House Speaker Tina Kotek outlined in a press release Monday that the House will not return to the floor until March 29. Committee work, which is being done remotely, will continue as planned.
This revelation happens in the midst of a legislative slowdown enacted by Republican leaders. Bills are being requested to be read in full on the House floor, which has led to long hours in the chamber, an inability to get bills through in a timely manner and potentially exposing each other to COVID-19, according to Oregon Public Broadcasting.

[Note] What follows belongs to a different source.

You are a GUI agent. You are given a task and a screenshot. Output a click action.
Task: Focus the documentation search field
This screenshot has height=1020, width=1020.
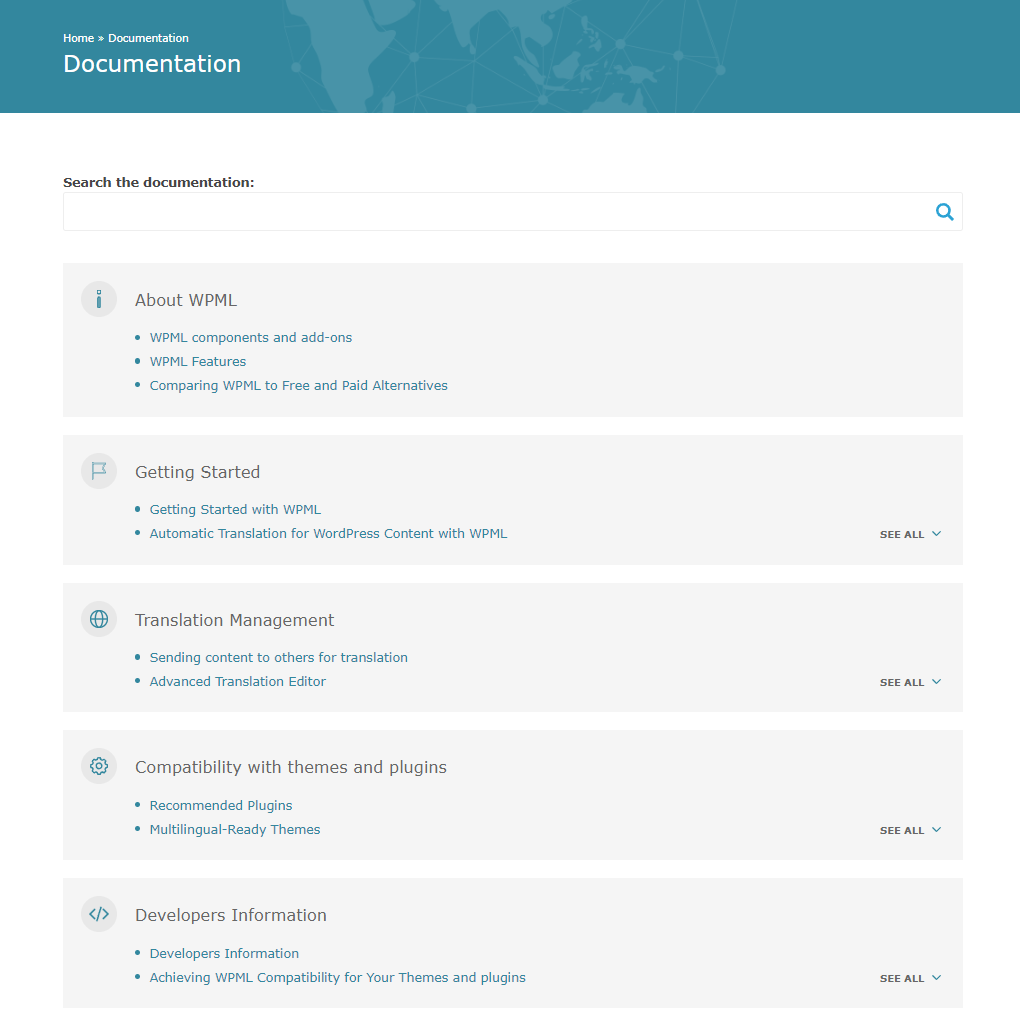(x=513, y=211)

House Republican Leader Christine Drazan sent a letter to Kotek on Monday outlining her ideas for next steps in the House of Representatives. According to Drazan, many committees are quickly moving controversial legislation bills without bipartisan support or compromise, leaving out the minority Republicans in decision making.
“This is not authentic engagement. This is closed door, offline, predetermined outcomes, not to be confused with meaningful bipartisanship in a public process.”
Drazan said Republicans are willing to limit bill reading when the House does not exceed regular session times, pass legislation with bipartisan consensus support and balance time between opponents and proponents of bills.
Representative Maxine Dexter, Chair of the House Committee On Health Care House Subcommittee On COVID-19, expressed frustration in a Tweet on Monday. Dexter said:
“Oregonians need us to get important policy passed. We now will be out of the Capitol until at least 3/26 and likely longer, moving at a snail’s pace. Is this the leadership Oregonians want to see? We need to get to work safely and efficiently. People are suffering.”